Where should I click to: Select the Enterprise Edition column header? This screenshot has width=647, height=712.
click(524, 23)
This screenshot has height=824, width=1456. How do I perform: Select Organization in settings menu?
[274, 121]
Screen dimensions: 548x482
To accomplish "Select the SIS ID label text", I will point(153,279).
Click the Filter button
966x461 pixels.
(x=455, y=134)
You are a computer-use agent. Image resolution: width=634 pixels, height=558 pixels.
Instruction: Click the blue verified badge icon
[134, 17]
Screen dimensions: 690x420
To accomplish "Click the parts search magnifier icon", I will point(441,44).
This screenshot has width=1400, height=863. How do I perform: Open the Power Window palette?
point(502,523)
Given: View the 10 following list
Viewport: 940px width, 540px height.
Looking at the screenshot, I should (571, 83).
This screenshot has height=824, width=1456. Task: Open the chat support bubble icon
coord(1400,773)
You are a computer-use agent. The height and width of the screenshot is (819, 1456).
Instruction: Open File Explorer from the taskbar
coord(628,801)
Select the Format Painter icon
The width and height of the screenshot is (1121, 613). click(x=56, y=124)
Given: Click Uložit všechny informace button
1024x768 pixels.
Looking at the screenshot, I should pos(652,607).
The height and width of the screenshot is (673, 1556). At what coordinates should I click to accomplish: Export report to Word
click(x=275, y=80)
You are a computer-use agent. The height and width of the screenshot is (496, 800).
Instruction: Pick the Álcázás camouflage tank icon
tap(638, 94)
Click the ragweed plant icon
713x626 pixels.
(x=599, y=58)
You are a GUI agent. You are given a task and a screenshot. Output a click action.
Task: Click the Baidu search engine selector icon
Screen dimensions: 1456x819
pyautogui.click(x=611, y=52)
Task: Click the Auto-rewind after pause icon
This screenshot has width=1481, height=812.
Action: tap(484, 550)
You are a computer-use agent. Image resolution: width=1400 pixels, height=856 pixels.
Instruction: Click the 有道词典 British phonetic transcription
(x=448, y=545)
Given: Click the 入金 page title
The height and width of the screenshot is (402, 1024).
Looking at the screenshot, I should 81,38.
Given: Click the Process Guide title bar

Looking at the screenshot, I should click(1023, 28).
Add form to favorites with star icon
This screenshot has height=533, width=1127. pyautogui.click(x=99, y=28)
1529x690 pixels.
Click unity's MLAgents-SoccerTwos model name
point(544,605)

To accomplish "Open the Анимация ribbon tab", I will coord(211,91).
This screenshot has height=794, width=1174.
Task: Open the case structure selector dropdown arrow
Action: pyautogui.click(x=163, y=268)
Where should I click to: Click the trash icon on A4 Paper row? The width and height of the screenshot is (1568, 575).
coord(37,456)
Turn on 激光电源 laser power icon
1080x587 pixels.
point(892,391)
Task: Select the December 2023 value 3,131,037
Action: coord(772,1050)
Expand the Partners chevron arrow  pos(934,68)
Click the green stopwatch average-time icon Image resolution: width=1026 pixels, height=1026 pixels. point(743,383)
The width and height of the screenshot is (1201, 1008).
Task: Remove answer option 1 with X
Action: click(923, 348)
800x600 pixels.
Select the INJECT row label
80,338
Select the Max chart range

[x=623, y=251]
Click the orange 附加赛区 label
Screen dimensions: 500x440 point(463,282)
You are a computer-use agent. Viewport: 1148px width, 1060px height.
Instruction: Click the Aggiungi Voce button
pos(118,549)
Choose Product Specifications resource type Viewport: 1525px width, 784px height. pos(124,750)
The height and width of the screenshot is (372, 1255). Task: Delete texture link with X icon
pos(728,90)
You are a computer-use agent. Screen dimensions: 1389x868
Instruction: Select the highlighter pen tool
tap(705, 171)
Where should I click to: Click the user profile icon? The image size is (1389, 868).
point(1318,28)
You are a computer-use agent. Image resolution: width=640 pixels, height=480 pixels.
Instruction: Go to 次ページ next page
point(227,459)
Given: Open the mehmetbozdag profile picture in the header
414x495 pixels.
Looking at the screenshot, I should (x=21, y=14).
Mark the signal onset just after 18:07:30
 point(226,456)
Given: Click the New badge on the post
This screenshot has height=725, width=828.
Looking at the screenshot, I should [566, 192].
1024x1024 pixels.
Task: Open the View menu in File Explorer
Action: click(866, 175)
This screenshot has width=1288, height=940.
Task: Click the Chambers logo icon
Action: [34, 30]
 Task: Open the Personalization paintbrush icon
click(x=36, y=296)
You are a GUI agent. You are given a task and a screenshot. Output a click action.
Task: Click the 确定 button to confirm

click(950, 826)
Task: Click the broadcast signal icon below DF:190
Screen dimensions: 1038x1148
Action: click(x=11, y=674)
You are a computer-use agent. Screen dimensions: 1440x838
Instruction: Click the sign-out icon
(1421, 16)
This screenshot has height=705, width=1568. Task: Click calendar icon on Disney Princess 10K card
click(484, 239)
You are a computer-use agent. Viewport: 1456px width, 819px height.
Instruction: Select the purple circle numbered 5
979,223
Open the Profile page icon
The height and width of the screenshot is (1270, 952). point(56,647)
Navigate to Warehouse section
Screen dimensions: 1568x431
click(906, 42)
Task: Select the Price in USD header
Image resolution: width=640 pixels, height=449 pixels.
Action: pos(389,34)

## STATED EXERCISE
List every line in the entries above that contains the string "title". Matching is case-sensitive.

## SOLUTION TO THIS TASK
Given: Click the 入金 page title
Given: Click the Process Guide title bar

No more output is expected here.